What is needed: From the line containing "Given: Click the LCL marker on right axis" through the last line of the records below, output every line exactly as it appears, but leave out the pictures.

Collected data entries:

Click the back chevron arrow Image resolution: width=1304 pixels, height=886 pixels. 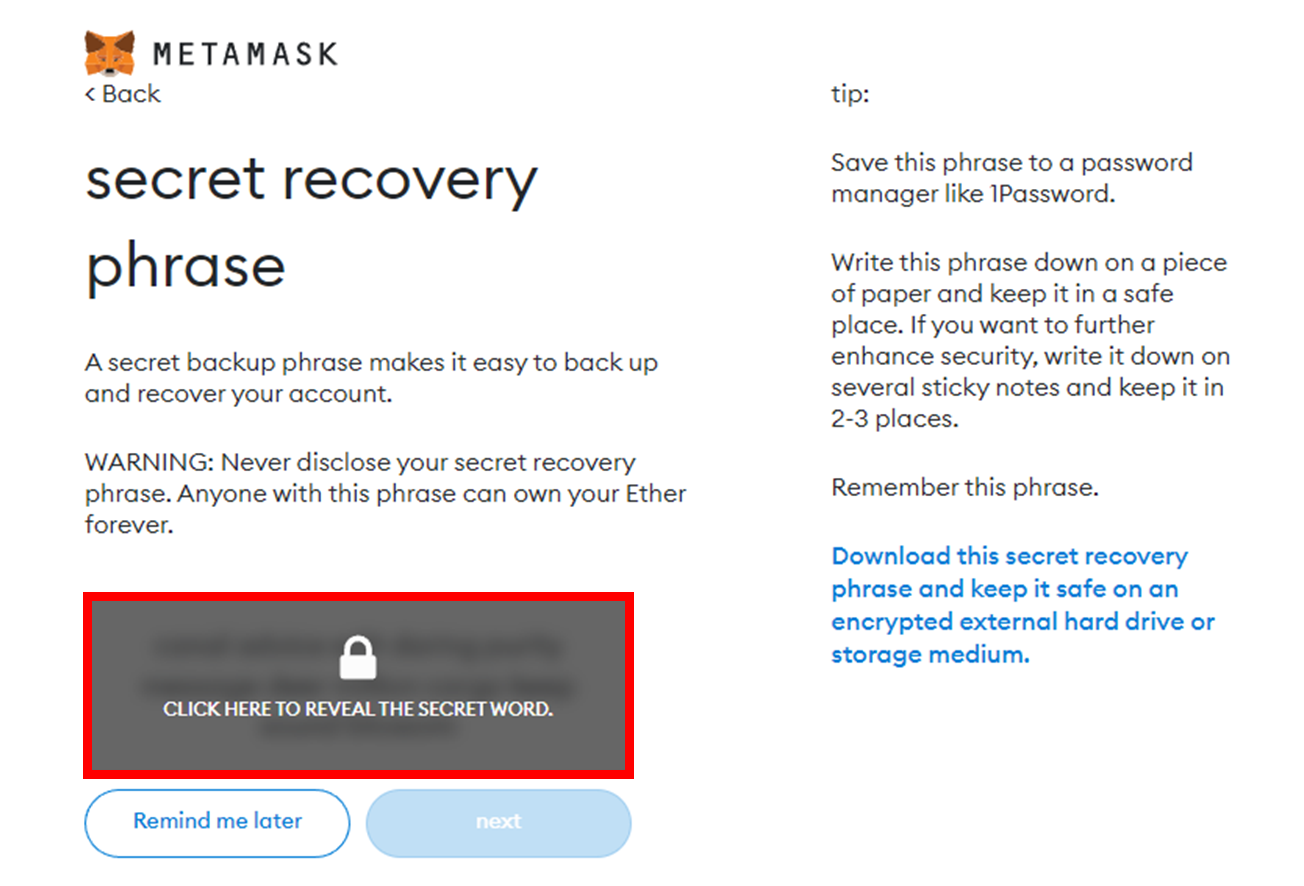[x=90, y=94]
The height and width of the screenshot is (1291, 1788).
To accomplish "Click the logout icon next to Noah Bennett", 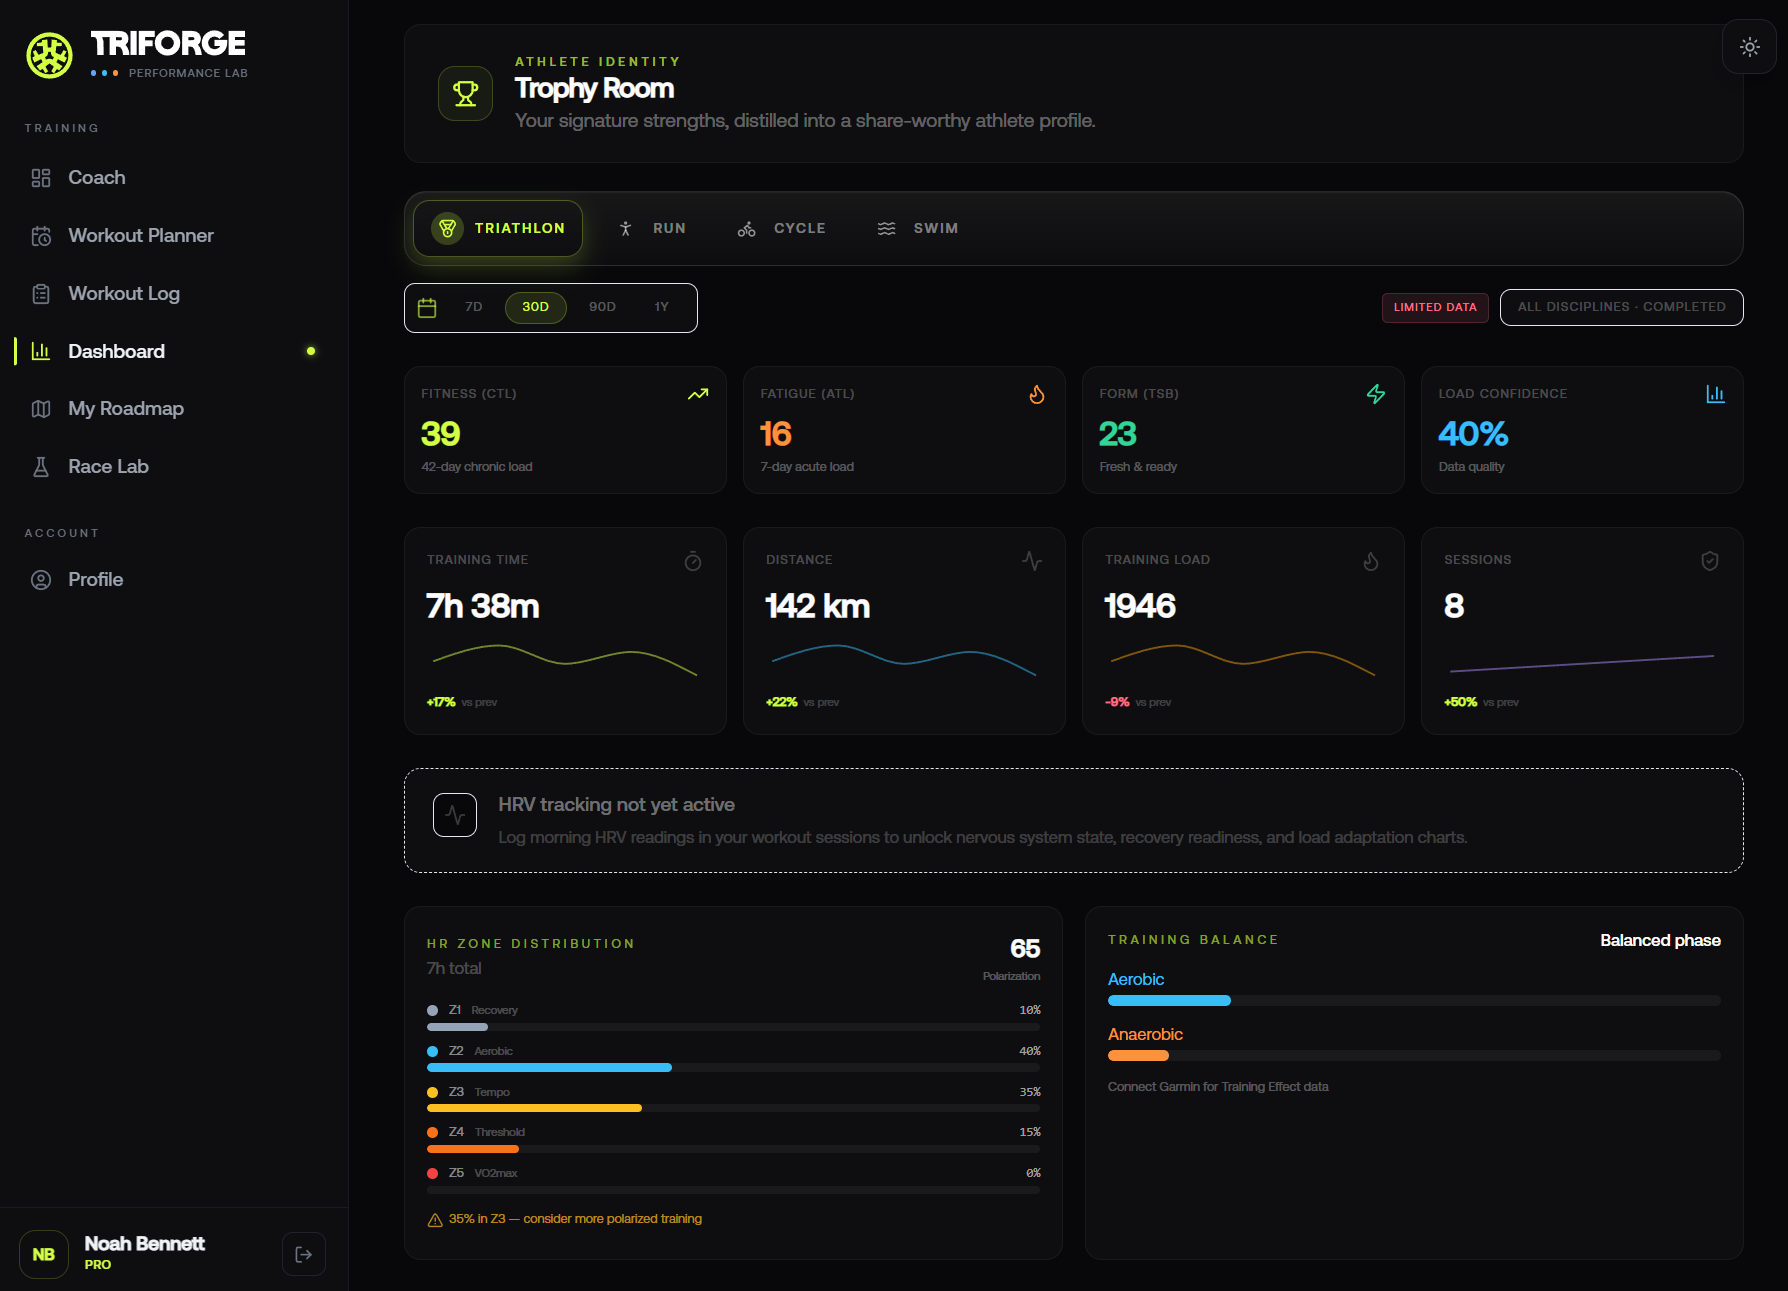I will (304, 1254).
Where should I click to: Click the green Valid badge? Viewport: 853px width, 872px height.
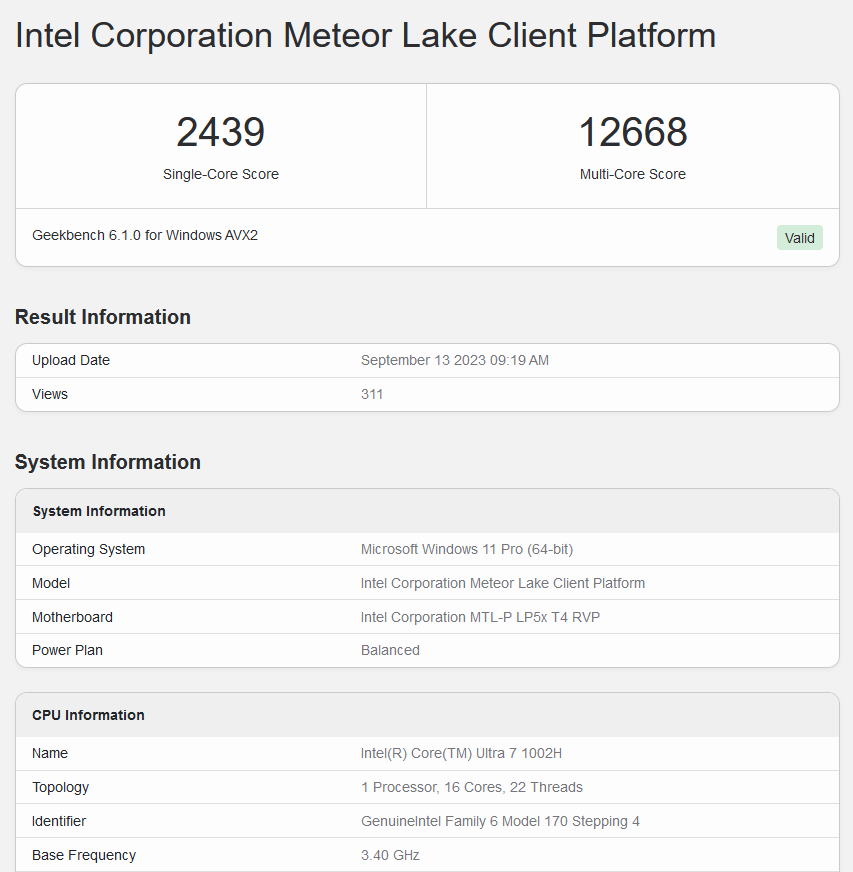click(x=799, y=238)
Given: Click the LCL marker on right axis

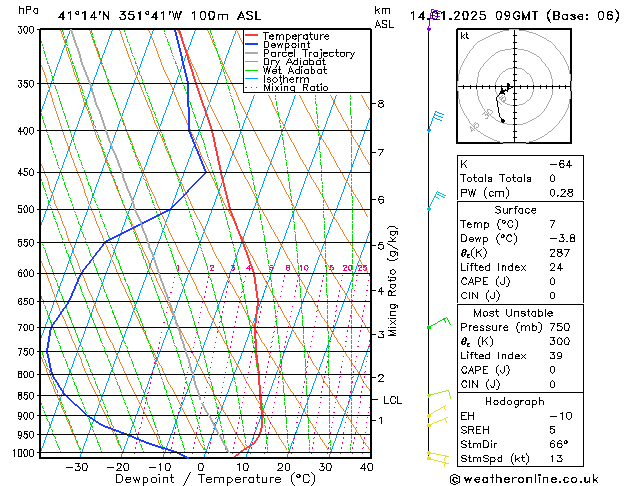Looking at the screenshot, I should 393,400.
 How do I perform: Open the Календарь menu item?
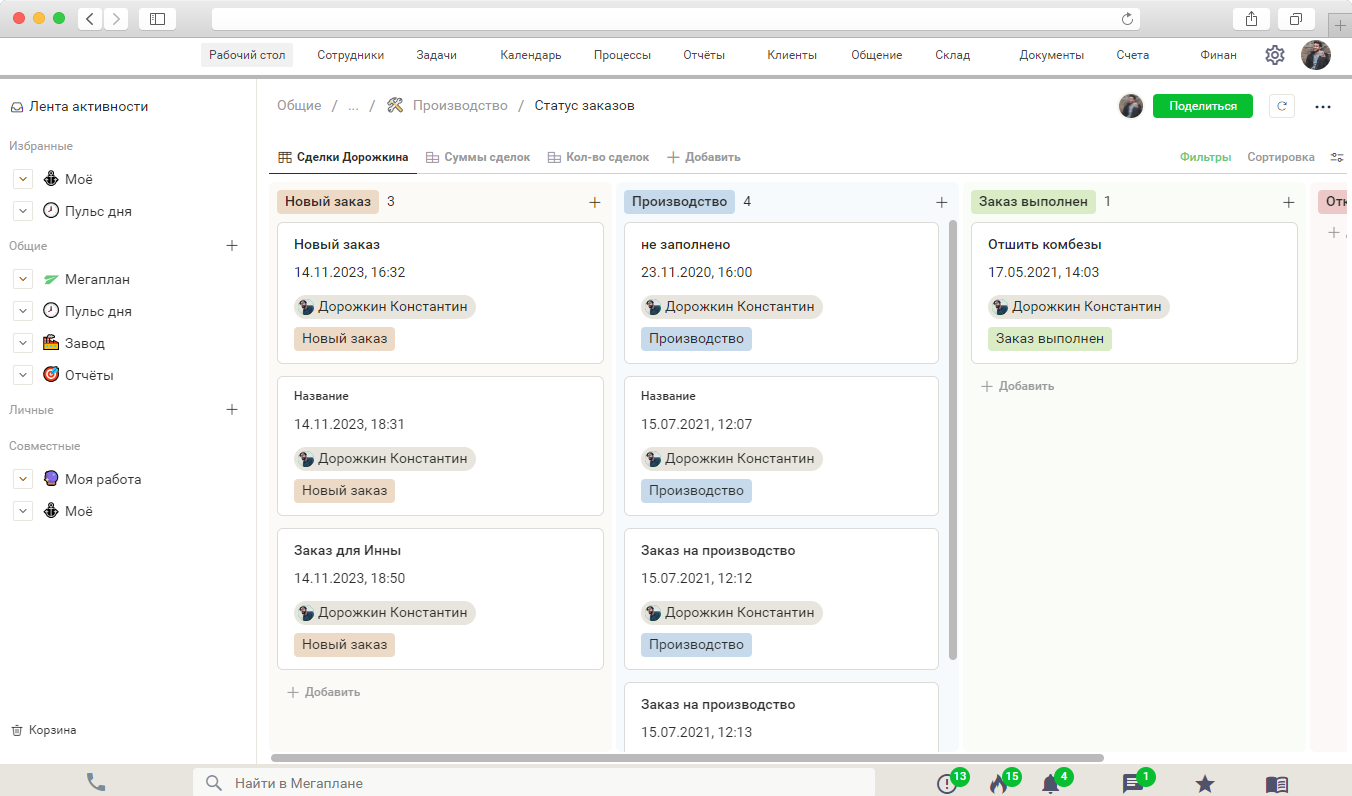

Reply to the task:
Given: Click the LCL marker on right axis

Looking at the screenshot, I should 393,400.
 How do I perform: Open the Календарь menu item?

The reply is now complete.